Human rights exist to protect / promote human dignity. Yet, human dignity is a layered concept that draws both from our culture and from our personality: we are products of our environment, yes, but the collective outlook we acquire is fused with our personalities producing the basis of human dignity. Like snowflakes, humans are unique and possess preferences about what matters and what does not. Also like snowflakes, however, humans are also snow, blending with other snowflakes to stimulate our sense of social belonging and thus to our experience of human dignity. If human rights are to achieve their aim, a balance must always be struck between individual and collective interest. Many of the latest rulings pertaining to human rights, such as the ones mentioned above, fail to acknowledge the inevitable balance, leveraging individual liberty in service of the dismantling of safeguards to collective welfare.
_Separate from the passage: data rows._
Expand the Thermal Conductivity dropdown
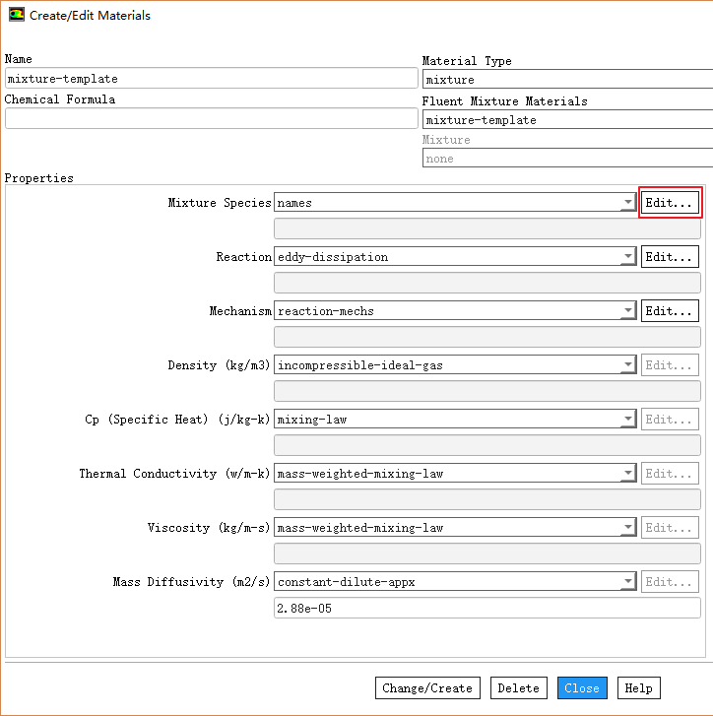 627,474
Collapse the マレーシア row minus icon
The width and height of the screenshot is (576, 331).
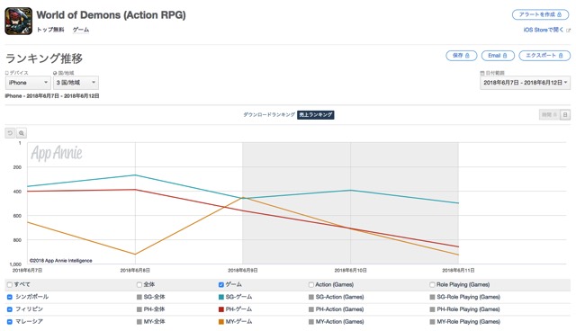(10, 322)
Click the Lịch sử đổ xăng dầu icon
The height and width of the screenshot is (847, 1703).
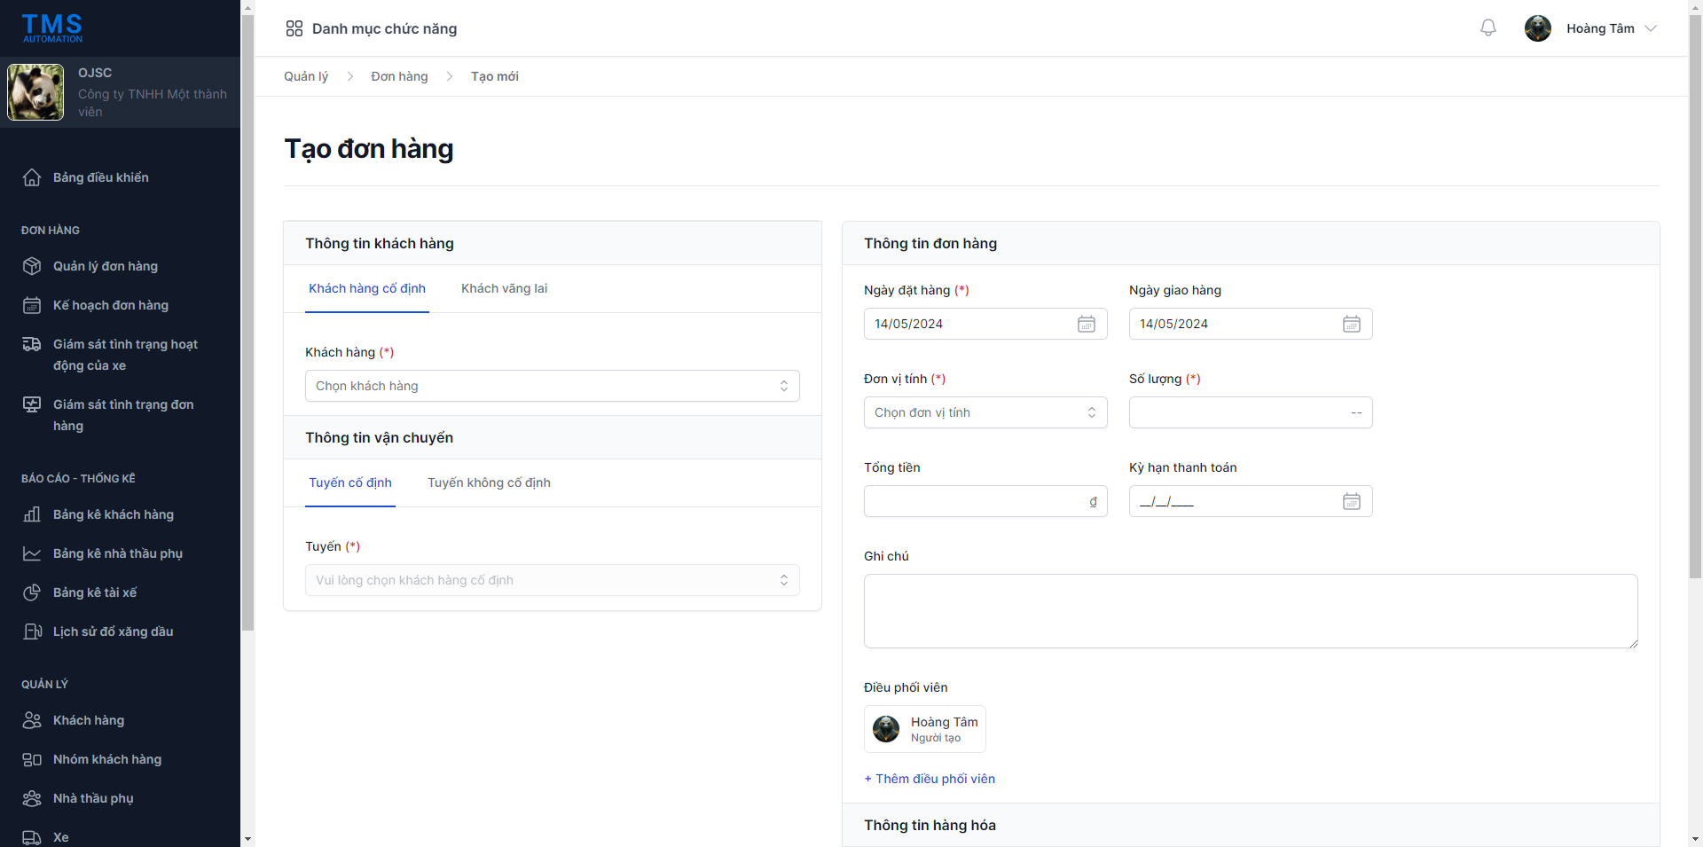click(32, 631)
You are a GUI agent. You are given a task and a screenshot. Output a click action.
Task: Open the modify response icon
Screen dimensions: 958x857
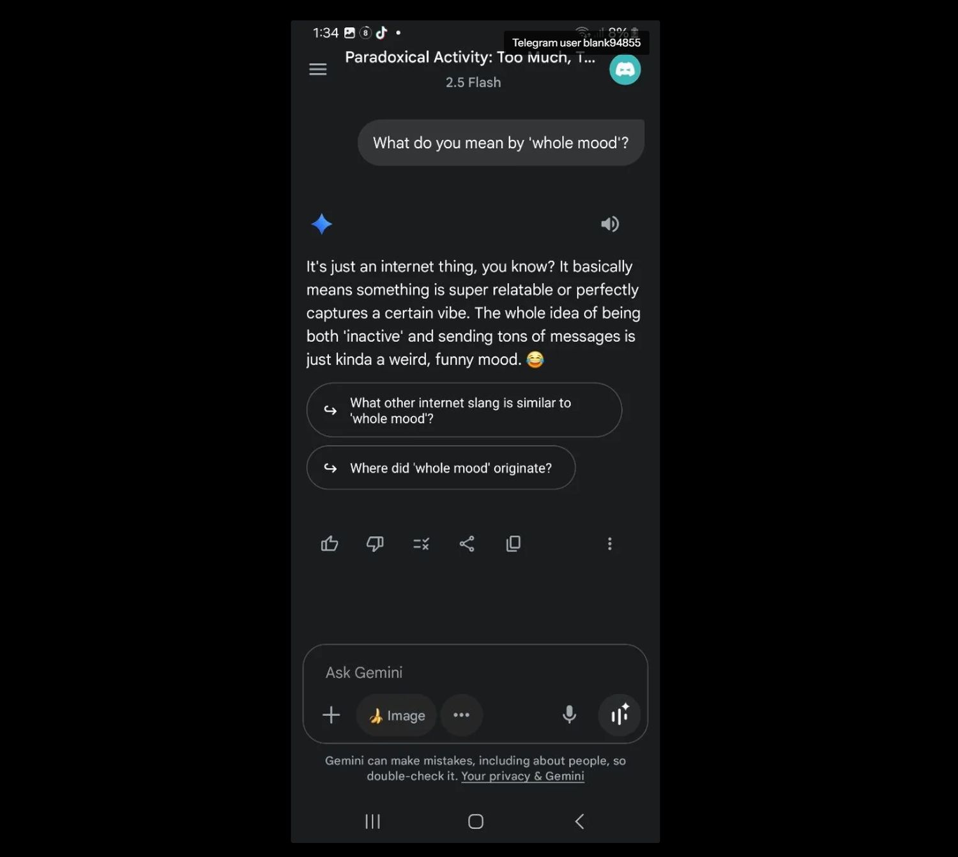(x=421, y=543)
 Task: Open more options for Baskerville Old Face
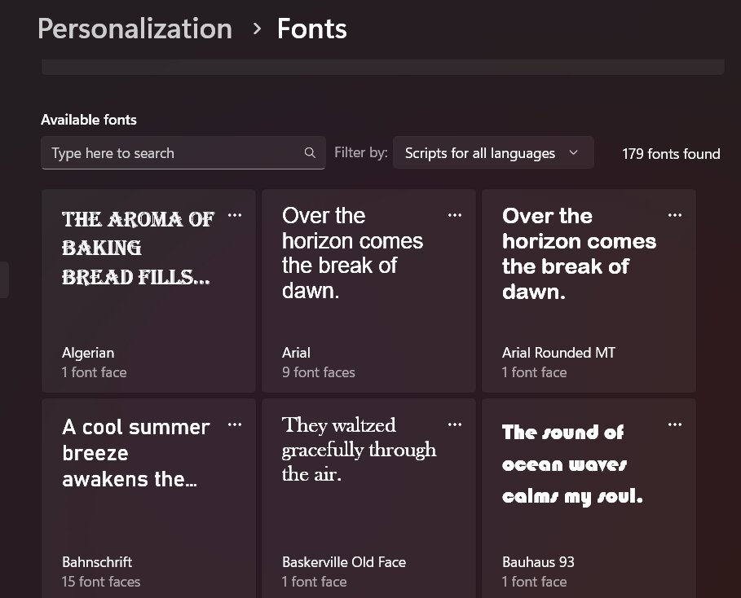click(455, 424)
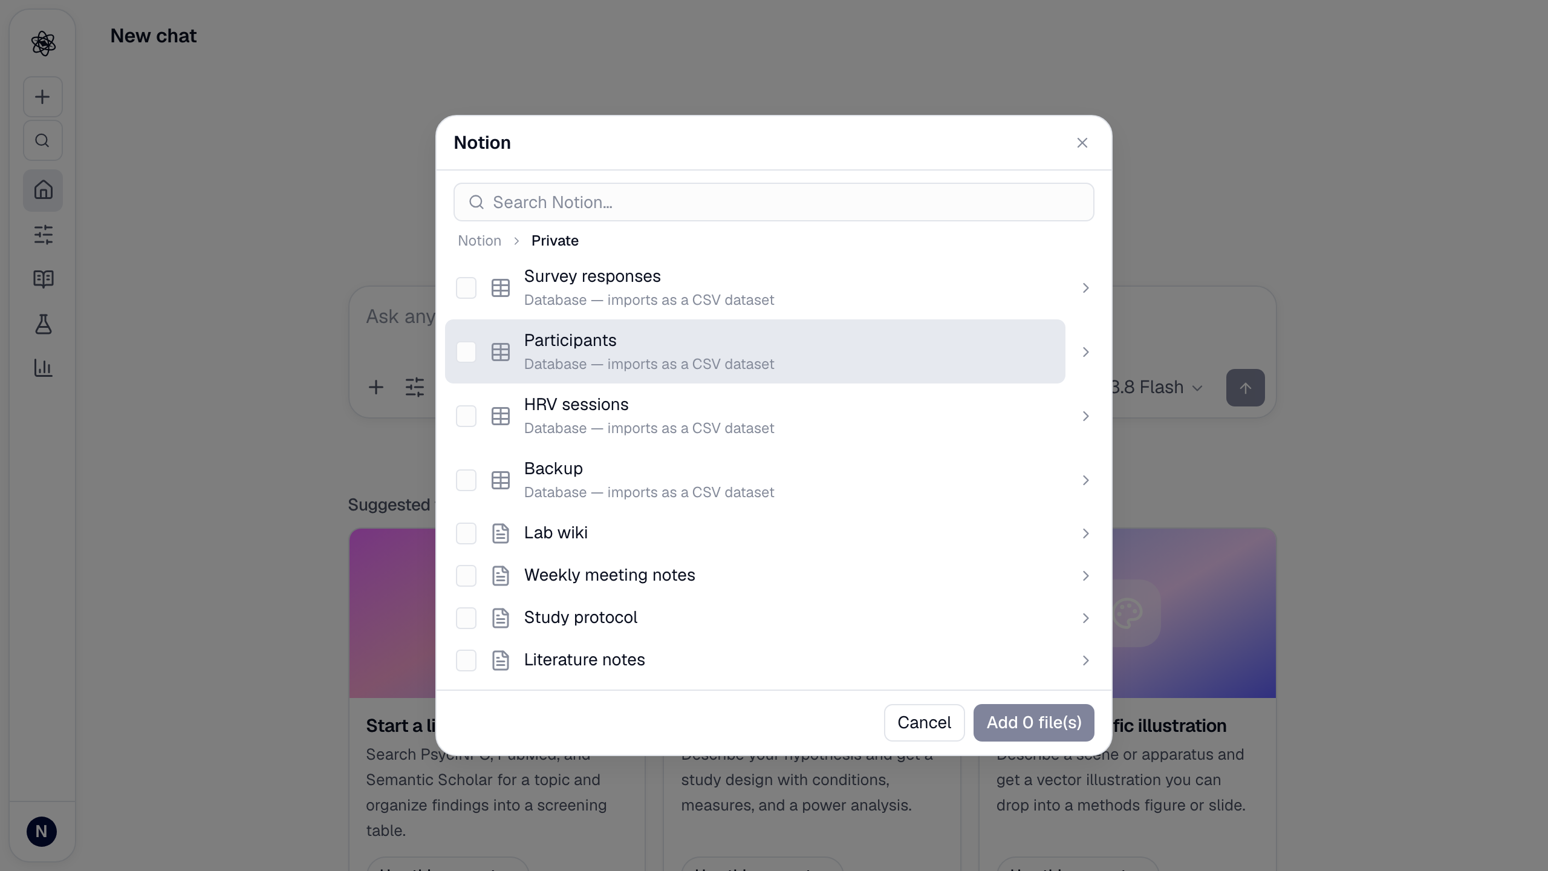Screen dimensions: 1548x871
Task: Tick the Participants database checkbox
Action: tap(466, 352)
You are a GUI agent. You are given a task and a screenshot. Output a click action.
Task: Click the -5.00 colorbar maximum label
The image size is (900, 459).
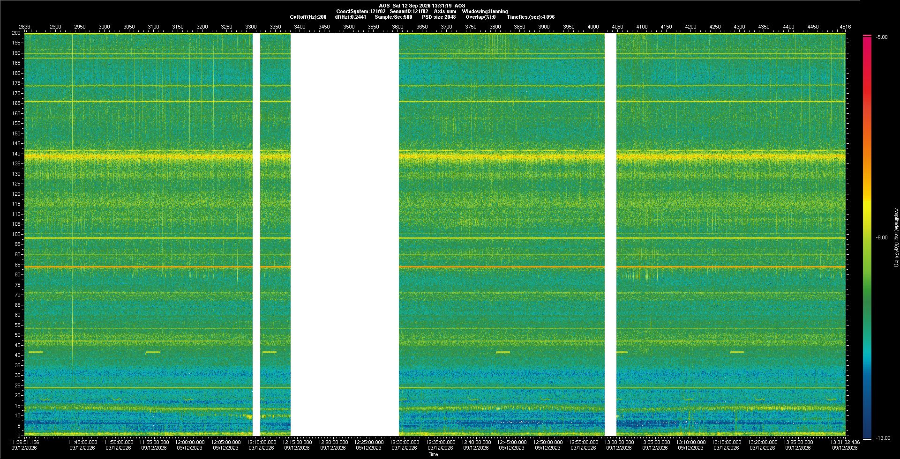(x=881, y=37)
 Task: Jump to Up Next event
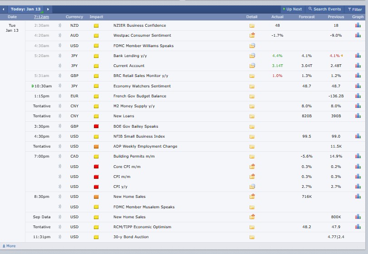pyautogui.click(x=292, y=9)
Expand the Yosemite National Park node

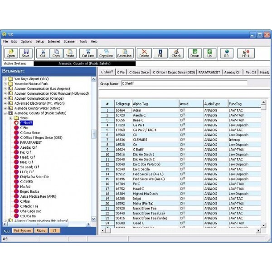point(5,84)
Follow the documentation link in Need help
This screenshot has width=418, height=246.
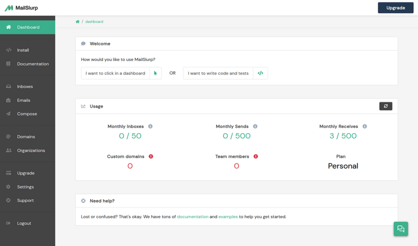click(x=192, y=216)
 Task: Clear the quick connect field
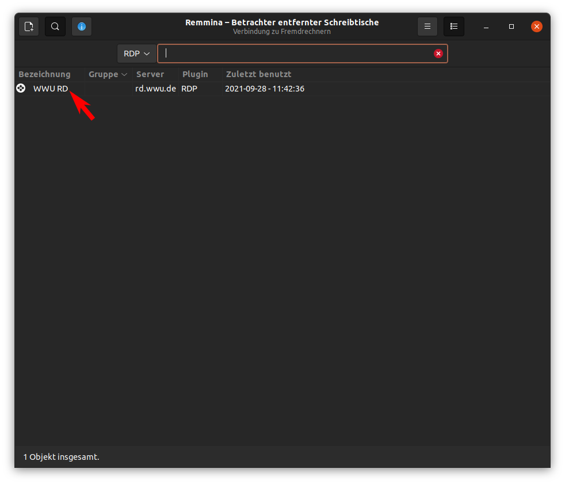(x=438, y=54)
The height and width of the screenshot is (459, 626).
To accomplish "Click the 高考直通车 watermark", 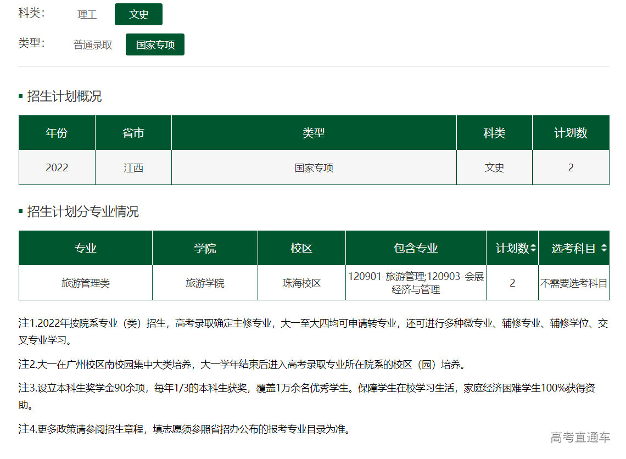I will click(x=580, y=438).
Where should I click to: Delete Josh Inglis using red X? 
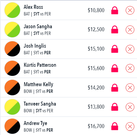tap(130, 49)
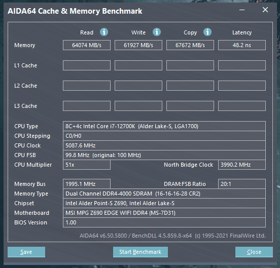Click the Motherboard info field
This screenshot has height=268, width=280.
(164, 213)

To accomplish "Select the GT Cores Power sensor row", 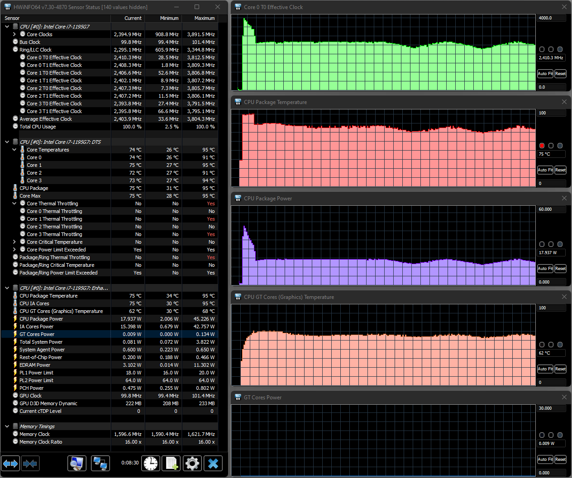I will tap(37, 334).
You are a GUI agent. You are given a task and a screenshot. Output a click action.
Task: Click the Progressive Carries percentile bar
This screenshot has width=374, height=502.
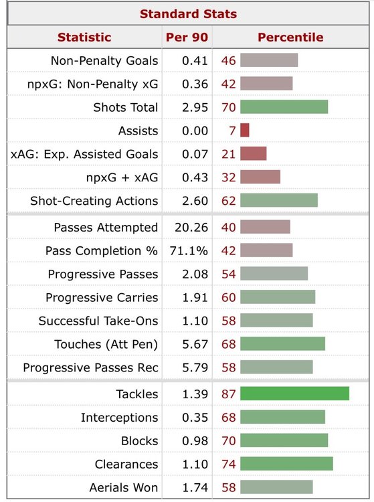tap(278, 297)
In our current conception of human rights, the individual is regarded as exceptional, supreme even, and thus matters above everything else. In this way, human rights have been hijacked and redirected toward the protection of personal prejudice and personal wealth, with both posing as human dignity. Within this conception of rights, subsidised healthcare, housing, and education can be presented – and undone – as human rights violations. Taken to its logical conclusion, individual freedom comes to include freedom from all forms of collective constraints including taxation, the lifeblood of collective welfare. In the latest iteration of human rights, the individual and the community are pitted against one another with the state ascribed the duty of the individual personal bodyguard.

Following this line of reasoning, poverty is again made irrelevant to human rights as we shift away from a relational conception – impoverishment – and back to a circumstantial one – fate / fault. Hence the paradox: individual liberty has become a ballast against instruments of generalised human welfare undermining our human dignity in the process. And round and round the human rights paradoxes go.